When I started hosting websites for clients, I hosted them in-house, literally, in my house. This was nice because I had direct control over the servers and could quickly fix them or migrate data if there were hardware failures. But obviously, it does not scale very well when it comes to bandwidth, and if you need many servers, the power and cooling requirements can get out of hand.
At the point where I felt my home setup was “obsolete”, I then took the plunge onto GoDaddy dedicated servers, 2 of them at the time. One was for websites and ran Windows 2003 Server with IIS. The other was a mail server and each had DNS running on them so I didn’t have to depend on/pay for a third-party DNS provider.
GoDaddy dedicated servers ended up being the biggest mistake I ever made. They ran well for a while, but then a worm of some kind crawled around their internal network and came in through some backend they use to manage the servers. I had everything well locked down, all Windows sharing turned off, including unneeded admin shares (C$, etc.) and had the firewall pretty tight. It took around 3 days to recover fully from the crash and even though the machines were virtually “destroyed”, I was fortunately able to FTP out all my customer data.
I moved most of my ASP & .NET sites over to a Windows 2008 Server here. Including email (SmarterMail), which I love, but with the limited space on a Windows VPS, it is quickly filling up with email (people rarely delete things when using IMAP). I still use Crystaltech and they’ve been very stable, but their cost is quite a bit higher than other virtual solutions.
After the GoDaddy crash, all my PHP sites moved to virtual servers running Ubuntu with a standard LAMP stack. Apache got old real quick. It required constant tuning.
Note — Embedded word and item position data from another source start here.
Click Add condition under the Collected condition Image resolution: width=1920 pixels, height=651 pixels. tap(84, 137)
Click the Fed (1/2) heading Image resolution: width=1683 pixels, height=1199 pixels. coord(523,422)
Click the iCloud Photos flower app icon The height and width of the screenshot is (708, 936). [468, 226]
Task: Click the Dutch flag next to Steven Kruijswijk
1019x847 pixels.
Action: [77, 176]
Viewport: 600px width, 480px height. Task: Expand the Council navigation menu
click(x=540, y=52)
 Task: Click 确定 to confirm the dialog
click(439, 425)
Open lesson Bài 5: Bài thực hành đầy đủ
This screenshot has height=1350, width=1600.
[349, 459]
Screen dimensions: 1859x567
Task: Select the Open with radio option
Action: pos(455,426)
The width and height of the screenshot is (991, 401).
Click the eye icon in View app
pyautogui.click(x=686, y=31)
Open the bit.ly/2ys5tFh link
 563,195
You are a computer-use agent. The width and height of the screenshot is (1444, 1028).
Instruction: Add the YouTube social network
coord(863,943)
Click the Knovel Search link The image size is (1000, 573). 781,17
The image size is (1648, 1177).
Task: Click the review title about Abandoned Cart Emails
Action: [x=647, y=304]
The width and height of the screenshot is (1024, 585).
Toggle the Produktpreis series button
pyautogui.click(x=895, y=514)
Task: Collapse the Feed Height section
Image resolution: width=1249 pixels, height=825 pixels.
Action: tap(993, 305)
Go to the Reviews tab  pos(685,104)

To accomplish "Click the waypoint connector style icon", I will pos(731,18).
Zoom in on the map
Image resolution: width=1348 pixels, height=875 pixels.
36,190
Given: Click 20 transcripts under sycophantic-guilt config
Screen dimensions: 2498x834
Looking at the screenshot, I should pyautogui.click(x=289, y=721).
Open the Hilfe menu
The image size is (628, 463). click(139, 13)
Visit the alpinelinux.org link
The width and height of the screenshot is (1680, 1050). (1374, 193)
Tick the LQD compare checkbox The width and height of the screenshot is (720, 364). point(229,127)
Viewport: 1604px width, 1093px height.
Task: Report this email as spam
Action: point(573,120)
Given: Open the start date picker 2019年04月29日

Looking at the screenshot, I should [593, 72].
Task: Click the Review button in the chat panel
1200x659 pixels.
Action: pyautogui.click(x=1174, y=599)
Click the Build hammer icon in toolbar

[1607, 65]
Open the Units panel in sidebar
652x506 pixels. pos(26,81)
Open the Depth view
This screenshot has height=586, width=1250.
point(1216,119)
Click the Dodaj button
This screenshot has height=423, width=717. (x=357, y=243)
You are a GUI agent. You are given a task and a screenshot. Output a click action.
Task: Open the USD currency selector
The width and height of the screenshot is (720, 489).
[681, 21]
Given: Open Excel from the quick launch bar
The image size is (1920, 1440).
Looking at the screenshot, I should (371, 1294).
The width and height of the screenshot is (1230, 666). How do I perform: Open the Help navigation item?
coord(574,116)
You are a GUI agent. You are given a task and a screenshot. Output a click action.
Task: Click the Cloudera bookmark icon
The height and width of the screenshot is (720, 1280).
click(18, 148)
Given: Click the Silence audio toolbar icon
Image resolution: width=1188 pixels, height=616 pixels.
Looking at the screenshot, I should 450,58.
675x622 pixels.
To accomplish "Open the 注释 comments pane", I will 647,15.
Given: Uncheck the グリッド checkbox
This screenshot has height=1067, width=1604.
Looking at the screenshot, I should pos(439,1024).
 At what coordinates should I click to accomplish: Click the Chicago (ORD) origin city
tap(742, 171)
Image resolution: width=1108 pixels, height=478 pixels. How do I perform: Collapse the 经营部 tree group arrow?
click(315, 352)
I explored many web servers to find one with better performance, at one time, I had three setup for ALL my virtualhosts where all I had to do was stop all the web daemons, change the config of the one I wanted to use to 80 and just start that one, bring up all my sites on a different daemon. I finally settled on Cherokee and have NEVER looked back.
Slicehost, in my opinion, had HUGE potential at one time (pre-Rackspace buyout). The support was phenomenal, everyone in the company was open and reachable. I many times talked to the founder via chat and email. But all of that went down the drain with Rackspace and all Slicehost’s offerings and prices went stagnant.
I recently cancelled Slicehost completely after getting a hard to access domain, whose DNS was hosted with Slicehost, to change their nameservers to Linode’s.
I’ve used a number of other minor providers from time to time that I won’t get too much into here. None of them seemed to be as “turnkey” as places like Linode and Slicehost when it came to the admin backend experience. They were either too complicated or did not even have some of the basics required for “full service” hosting.
Linode, so far (knock on wood), has been the best company I’ve ever done business with. Rock solid, great support at all hours, fast host servers, lots of datacenter locations, excellent control panel, iPhone app, etc. I can’t say enough to express my happiness with the service.
I currently host a number of VPS servers with them and have brought over a few clients onto their own server(s). We host everything from test servers to full production and even PBXs. All runs perfectly.
I will be a sad day in VPS hosting if Linode ever gets bought out by some mega hosting company like Rackspace.
To end this up, decentralization has been the best thing I have done and it is multi-faceted. I separated websites onto multiple, less expensive virtual servers, which prevent ALL my sites from going down when something happens to one of them. I’ve moved most of my clients to Google Apps for Domains, both business and standard, for email.
My uptime has dramatically improved, my customers are happier and that’s what matters.